[[ Extract open ]]

Friday, July 27, 2012

Cheers To Beer

As craft beer gains popularity, a spotlight emerges on the potential nutrition benefits.

Craft brewing developed from the hobby of home-brewing with the intent to reintroduce the public to more flavor and traditions of beer when low calorie beers began to shape the American beer industry.  A majority of Americans live within 10 miles of a brewery, so stop to sip some local brews.

Beer and Cheese
Try different pairings as an appetizer or share with friends at your next gathering.

  • Blonde Ale: Light cheese, Monterey Jack
  • Pale Ale: Mild Cheddar
  • India Pale Ale: Mild Bleu Gorgonzola 
  • Amber Ale: Light tangy cheese, Brie
  • Brown Ale: Aged Gouda
  • Stout: Long-aged cheeses, Cheddar, Parmesan, Gouda
  • Hefeweizen: Herbed spread, goat cheese
  • Pilsener: Mild white Cheddar
  • Lager: White Cheddar, Monterey Jack

Pair a craft beer to your meal
Look beyond the pizza, wings, and nachos.  You can accompany a cold beer with healthful food choices (more healthy recipes will be posted soon).

  • Blond Ale, Hefeweizen, Pilsener: Lighter foods, chicken, salads, salmon, sushi
  • Pale Ale: Burgers (especially my favorite veggie burgers!)

[[ Extract closed ]]
[[ Material provided open ]]

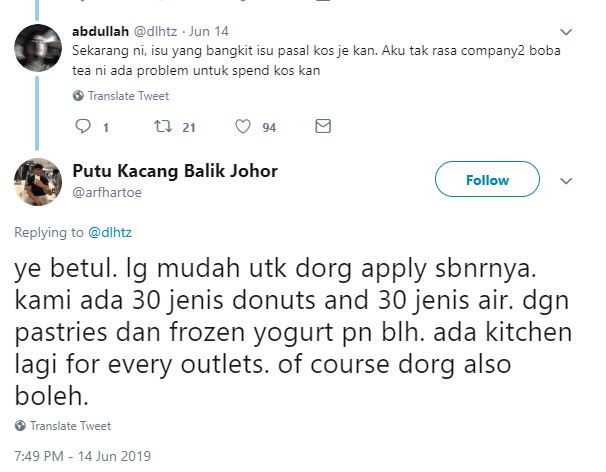Click the retweet count 21
The image size is (606, 472).
tap(188, 127)
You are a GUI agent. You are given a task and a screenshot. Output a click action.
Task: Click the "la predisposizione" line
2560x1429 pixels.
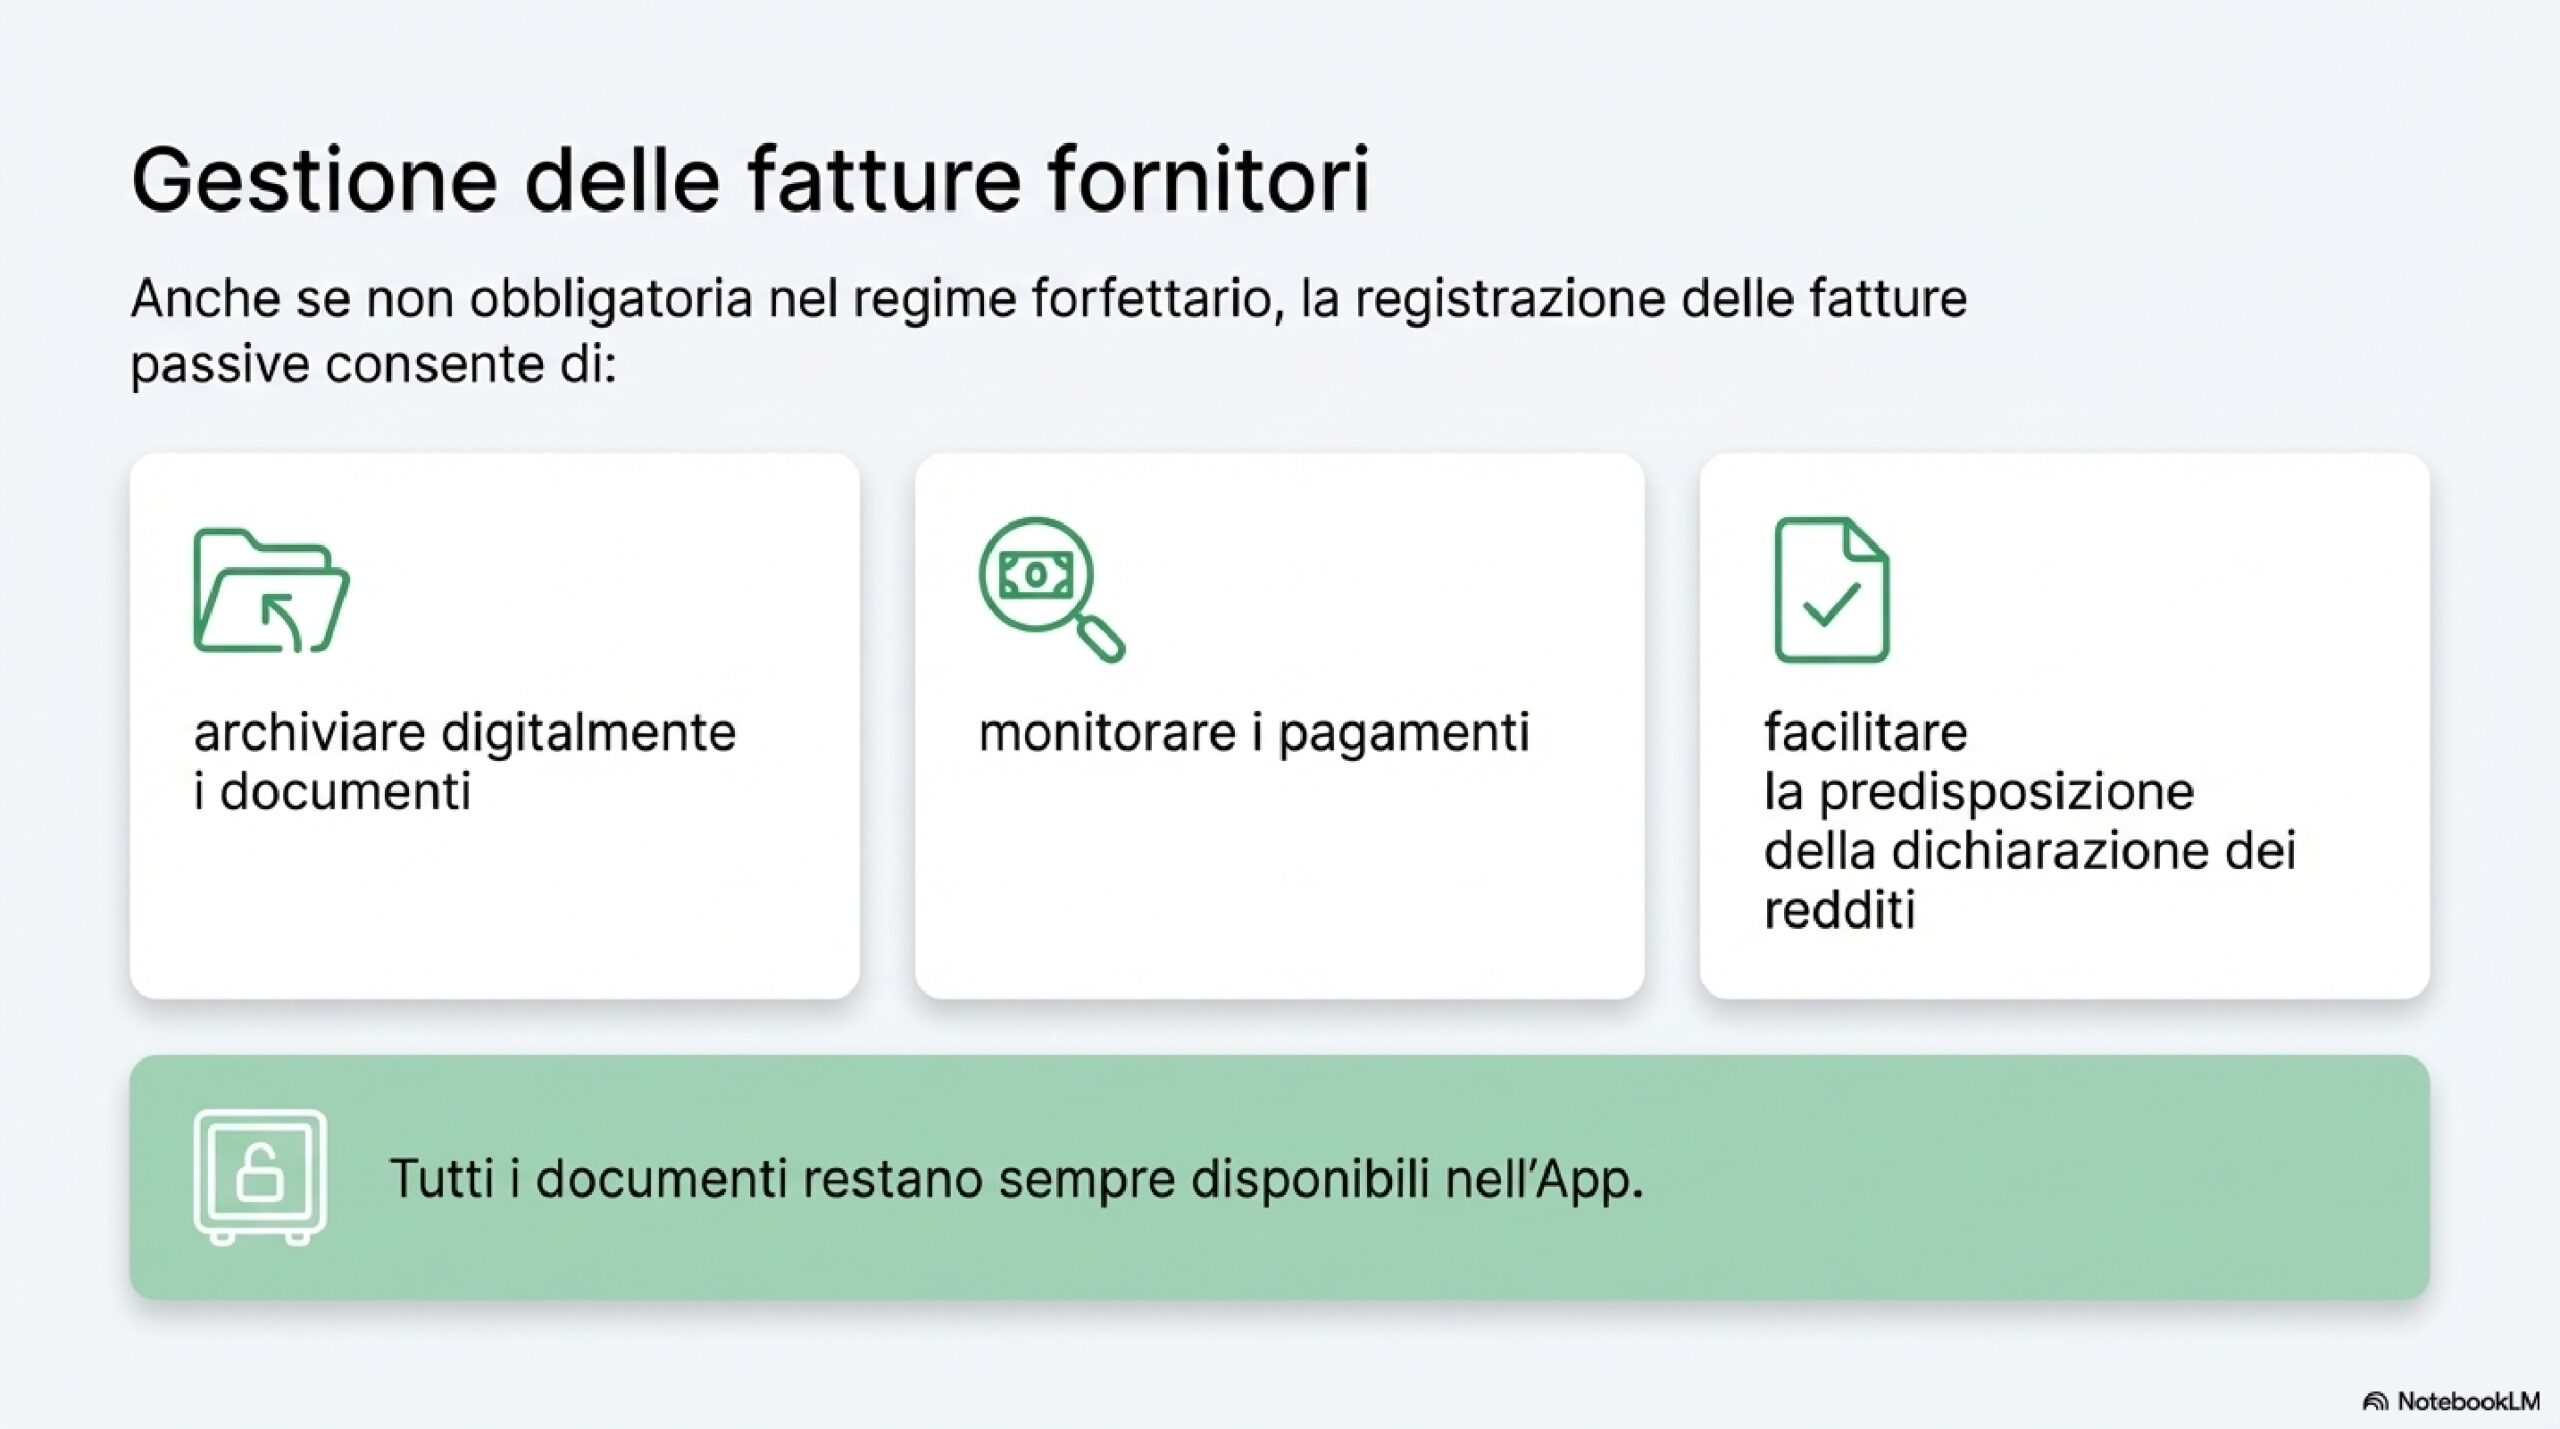coord(1978,792)
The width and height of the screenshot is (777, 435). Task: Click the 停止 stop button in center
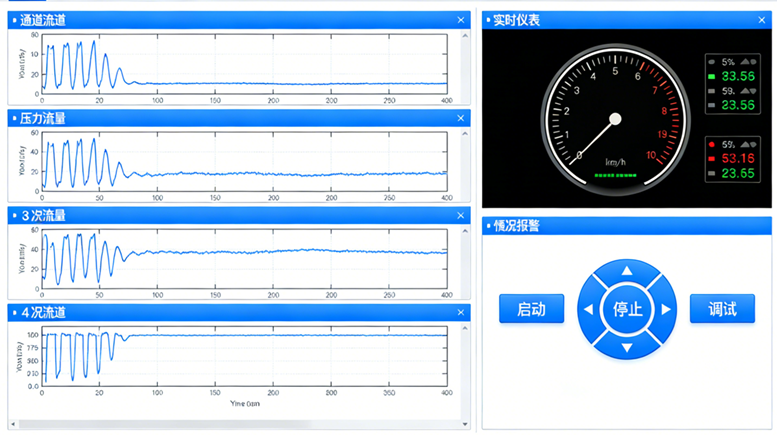pos(627,309)
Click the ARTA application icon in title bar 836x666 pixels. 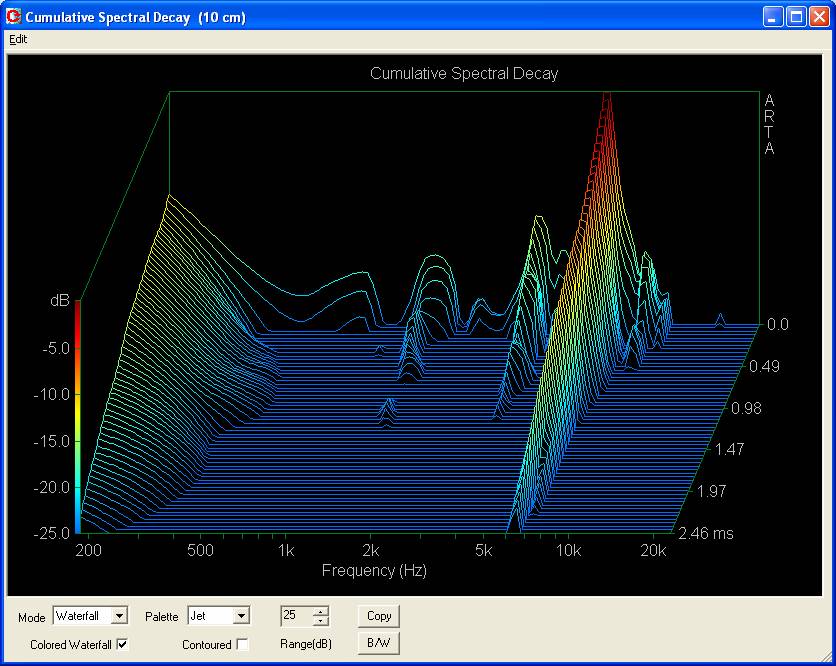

[[ Material provided closed ]]

Activity 1: Rewrite everything from "Cheers To Beer" down to "some local brews." in the craft beer post, swapping "brewery" for "taproom".
Activity 2:
Answer these about the craft beer post:
(a) Which cheese is paired with Brown Ale?
(b) A majority of Americans live within how many miles of a brewery?
(c) Which foods does the post say to look beyond?
Activity 3: In the craft beer post, list every beer style whose cheese pairing includes a Cheddar.
The lines are not needed for any of this.

Exercise solution 1:
Cheers To Beer

As craft beer gains popularity, a spotlight emerges on the potential nutrition benefits.

Craft brewing developed from the hobby of home-brewing with the intent to reintroduce the public to more flavor and traditions of beer when low calorie beers began to shape the American beer industry.  A majority of Americans live within 10 miles of a taproom, so stop to sip some local brews.

Exercise solution 2:
(a) Aged Gouda
(b) 10 miles
(c) Pizza, wings, and nachos

Exercise solution 3: Pale Ale, Stout, Pilsener, Lager